Mother's at 7:30 after a Ravens Game
And the poor have rights. They have the right to be less and know less. They have the right to pursue that endeavor of ignorance blindly. They should not be cursed with the knowledge of anything.
I stood and watched them swill in their own filth. I stood and watched them drink away their sight. I stood there and wept. All I could think of was how they gambled without knowing the game. They entered into a contest that was rigged with chicken wire and they kept betting over and over again. They were all blind betting into a hole.
All I wanted to do was touch their heads as though I was baptizing them. I just wanted to lay them down and say that I could make them satisfied in everything they do. I could make wishes come alive for them. I cried inside as I watched the poor dance and slop.

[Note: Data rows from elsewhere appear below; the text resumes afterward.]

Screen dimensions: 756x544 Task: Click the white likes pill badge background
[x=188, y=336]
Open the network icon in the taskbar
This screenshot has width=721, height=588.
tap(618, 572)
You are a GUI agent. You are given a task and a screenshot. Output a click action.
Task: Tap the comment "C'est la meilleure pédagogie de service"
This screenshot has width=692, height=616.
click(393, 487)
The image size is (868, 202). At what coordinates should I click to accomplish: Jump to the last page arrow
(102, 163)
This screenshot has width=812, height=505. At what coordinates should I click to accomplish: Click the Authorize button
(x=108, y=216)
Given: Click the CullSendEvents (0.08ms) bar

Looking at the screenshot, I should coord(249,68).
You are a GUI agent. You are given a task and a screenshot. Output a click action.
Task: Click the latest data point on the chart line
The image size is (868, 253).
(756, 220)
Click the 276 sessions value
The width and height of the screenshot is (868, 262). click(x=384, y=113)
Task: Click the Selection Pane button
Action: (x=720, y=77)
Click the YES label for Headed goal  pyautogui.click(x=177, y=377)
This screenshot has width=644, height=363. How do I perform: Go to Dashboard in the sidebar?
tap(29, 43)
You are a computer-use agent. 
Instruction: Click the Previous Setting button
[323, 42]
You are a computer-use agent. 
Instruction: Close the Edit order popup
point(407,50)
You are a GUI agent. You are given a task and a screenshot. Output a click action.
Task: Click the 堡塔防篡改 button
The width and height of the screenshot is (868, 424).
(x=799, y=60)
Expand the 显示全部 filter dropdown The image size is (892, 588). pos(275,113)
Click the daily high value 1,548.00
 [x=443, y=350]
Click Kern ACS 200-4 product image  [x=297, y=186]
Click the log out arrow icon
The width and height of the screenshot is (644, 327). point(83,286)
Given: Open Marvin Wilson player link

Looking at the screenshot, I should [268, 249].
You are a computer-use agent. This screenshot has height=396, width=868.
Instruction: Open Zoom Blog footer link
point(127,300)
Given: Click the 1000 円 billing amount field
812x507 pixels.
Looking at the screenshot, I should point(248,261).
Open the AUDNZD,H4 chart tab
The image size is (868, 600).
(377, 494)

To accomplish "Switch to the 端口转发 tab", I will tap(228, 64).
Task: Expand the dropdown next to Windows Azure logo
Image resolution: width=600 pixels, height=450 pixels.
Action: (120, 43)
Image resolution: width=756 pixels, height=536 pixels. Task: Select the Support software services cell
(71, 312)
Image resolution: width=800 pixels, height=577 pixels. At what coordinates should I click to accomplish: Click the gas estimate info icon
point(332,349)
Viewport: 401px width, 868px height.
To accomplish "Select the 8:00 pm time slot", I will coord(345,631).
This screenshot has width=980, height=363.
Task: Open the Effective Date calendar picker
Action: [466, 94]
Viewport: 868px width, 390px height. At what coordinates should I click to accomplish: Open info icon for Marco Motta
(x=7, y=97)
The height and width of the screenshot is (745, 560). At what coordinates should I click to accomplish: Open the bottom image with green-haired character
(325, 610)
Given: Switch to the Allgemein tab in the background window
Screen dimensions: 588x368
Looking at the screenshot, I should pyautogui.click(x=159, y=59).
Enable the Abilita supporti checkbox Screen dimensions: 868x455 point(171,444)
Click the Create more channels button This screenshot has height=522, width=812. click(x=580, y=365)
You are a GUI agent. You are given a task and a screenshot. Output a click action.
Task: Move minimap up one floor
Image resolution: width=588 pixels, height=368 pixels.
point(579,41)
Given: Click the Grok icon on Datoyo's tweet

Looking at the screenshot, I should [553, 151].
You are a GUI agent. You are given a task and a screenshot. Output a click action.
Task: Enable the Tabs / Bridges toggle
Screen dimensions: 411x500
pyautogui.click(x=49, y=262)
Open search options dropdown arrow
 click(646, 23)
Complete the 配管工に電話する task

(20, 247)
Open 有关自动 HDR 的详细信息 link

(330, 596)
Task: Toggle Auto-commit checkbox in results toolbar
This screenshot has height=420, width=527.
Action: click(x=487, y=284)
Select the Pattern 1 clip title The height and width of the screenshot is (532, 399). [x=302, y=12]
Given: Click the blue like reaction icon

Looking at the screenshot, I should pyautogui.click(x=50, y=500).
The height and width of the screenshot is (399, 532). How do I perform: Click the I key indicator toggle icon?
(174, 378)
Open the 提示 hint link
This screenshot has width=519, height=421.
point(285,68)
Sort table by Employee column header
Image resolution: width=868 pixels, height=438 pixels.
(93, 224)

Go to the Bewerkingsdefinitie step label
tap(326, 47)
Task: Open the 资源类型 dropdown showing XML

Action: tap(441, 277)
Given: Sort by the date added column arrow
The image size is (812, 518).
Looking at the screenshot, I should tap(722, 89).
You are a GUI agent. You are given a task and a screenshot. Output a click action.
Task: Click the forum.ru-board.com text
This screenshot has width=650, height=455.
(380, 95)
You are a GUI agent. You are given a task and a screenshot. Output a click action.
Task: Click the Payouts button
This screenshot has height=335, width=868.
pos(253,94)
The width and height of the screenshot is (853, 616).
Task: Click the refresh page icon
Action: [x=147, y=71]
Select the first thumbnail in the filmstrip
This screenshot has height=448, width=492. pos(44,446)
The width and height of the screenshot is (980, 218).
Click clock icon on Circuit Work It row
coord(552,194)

I watched the ritual matriculation and imagined they were peasants in the 14th century gathered around a cow or a bull awaiting the slaughter or the uncovering of the rose wreath or the may pole. I watched and saw little difference.
I looked down and saw the slop on my pants. I could not lay oils unto myself. I could not cure anyone until I myself was blessed with the ability to move on and change.
I'll send myself a postcard some day. I'll send it from some place for away where I can see where I am and where I have been. It will be quite a nice paradox. I may still yet be free of all things that I don't understand. I still may be able to go blind and not suffer. I pray for that kind of death. I pray for that kind of weakness. I long for truth in me that can let me go blind and join in the mud and drink down my life without caring and without knowledge.